> _What you need to do_
From the line containing "Screen dimensions: 1024x412" down to the last line of the records below, restate each line word for word and leave out the rest.

Source data:
┌──

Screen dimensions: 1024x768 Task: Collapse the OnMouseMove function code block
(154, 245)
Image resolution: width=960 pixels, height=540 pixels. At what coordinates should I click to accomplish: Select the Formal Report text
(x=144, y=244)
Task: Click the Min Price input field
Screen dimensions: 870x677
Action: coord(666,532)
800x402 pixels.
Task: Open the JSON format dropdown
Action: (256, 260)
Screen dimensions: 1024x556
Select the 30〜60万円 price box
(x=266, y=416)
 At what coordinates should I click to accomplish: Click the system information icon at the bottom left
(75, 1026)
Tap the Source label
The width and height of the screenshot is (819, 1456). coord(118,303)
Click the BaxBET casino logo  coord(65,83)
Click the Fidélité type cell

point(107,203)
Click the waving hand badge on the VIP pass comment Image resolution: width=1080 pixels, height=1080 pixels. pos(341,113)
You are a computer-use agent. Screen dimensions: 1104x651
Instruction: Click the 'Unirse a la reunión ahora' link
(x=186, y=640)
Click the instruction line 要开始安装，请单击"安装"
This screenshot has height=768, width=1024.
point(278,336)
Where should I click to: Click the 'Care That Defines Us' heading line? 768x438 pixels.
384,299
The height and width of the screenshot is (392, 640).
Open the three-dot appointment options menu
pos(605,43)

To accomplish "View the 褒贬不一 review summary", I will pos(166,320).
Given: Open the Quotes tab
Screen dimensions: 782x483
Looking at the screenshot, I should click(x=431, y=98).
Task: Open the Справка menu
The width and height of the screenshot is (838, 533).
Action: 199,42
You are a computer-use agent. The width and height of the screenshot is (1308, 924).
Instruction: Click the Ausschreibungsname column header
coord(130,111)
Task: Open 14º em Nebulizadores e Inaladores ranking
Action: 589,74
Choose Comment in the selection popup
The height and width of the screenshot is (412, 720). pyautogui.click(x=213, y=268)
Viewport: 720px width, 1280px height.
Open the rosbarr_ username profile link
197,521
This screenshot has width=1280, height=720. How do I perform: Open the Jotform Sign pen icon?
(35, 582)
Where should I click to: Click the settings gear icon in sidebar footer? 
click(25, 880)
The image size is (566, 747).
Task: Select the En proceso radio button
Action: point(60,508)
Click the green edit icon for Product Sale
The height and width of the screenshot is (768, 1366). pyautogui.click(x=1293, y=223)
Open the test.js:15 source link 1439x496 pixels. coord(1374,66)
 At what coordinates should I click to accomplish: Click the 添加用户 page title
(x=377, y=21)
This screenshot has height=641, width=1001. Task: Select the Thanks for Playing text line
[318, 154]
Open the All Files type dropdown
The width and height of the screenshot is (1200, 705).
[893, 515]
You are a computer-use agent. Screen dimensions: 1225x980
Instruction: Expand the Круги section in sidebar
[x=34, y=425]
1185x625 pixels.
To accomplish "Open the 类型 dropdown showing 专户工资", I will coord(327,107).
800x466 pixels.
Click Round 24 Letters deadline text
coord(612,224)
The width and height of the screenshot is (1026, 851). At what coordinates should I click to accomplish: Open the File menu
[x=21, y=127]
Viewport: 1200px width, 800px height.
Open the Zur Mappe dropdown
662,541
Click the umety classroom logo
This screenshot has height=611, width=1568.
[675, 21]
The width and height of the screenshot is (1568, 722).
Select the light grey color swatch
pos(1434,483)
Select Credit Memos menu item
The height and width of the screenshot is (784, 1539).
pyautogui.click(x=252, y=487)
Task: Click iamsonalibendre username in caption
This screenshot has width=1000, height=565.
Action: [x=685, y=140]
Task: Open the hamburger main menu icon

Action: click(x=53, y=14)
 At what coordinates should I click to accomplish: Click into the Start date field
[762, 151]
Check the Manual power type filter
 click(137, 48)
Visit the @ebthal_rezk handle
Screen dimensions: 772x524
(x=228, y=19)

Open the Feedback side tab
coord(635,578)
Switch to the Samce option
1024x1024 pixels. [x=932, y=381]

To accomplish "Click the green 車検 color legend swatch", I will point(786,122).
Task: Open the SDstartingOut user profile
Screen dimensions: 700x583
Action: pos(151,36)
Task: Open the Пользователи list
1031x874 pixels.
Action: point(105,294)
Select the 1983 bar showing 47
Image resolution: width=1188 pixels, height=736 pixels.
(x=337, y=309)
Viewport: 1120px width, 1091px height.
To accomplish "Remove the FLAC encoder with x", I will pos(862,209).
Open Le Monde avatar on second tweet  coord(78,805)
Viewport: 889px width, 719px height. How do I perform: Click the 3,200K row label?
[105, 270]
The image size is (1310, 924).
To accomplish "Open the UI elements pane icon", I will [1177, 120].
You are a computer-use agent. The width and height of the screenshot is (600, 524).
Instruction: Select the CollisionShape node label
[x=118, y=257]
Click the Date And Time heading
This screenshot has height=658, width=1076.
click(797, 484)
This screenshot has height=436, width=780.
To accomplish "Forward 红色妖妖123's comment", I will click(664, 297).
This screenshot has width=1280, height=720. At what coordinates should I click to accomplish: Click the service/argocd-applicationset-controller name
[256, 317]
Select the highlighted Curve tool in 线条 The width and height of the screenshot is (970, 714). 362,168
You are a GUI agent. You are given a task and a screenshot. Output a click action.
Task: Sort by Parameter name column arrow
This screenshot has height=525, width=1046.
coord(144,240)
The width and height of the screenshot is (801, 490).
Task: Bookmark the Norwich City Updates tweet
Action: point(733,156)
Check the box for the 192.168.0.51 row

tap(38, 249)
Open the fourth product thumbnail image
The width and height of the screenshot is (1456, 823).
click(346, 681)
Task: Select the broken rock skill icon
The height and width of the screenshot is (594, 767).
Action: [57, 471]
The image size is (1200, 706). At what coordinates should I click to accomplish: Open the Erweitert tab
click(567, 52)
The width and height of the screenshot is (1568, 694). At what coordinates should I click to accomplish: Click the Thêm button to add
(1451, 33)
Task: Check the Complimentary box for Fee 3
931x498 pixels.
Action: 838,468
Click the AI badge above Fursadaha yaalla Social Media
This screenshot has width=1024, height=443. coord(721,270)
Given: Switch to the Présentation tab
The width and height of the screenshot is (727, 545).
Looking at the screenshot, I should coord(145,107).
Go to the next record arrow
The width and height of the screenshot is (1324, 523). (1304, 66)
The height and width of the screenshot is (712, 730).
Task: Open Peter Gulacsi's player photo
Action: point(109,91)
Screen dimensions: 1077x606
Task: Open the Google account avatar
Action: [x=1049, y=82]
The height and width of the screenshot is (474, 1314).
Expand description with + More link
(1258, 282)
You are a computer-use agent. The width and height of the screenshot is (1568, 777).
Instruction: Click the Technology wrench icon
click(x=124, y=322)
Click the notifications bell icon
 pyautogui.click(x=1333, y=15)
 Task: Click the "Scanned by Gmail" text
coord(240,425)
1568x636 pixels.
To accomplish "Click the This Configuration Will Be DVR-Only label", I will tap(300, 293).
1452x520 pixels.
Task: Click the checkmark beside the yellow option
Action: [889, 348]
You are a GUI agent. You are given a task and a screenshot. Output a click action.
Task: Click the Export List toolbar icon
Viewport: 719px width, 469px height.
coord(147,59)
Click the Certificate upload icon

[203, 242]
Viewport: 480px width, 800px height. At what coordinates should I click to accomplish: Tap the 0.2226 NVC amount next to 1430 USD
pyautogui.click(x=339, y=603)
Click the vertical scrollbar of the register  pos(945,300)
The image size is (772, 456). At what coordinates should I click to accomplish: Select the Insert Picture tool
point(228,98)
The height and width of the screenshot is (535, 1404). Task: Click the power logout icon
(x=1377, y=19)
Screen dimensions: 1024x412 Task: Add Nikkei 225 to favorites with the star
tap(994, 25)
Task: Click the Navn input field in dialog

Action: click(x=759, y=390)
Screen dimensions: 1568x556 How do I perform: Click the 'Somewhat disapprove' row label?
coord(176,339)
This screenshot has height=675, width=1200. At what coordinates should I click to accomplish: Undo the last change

└──

> _Response area_
Screen dimensions: 1024x412 Task: Add Nikkei 225 to favorites with the star
tap(994, 25)
Task: Click the Navn input field in dialog

Action: click(x=759, y=390)
Screen dimensions: 1568x556 How do I perform: Click the 'Somewhat disapprove' row label?
coord(176,339)
This screenshot has height=675, width=1200. At what coordinates should I click to accomplish: Undo the last change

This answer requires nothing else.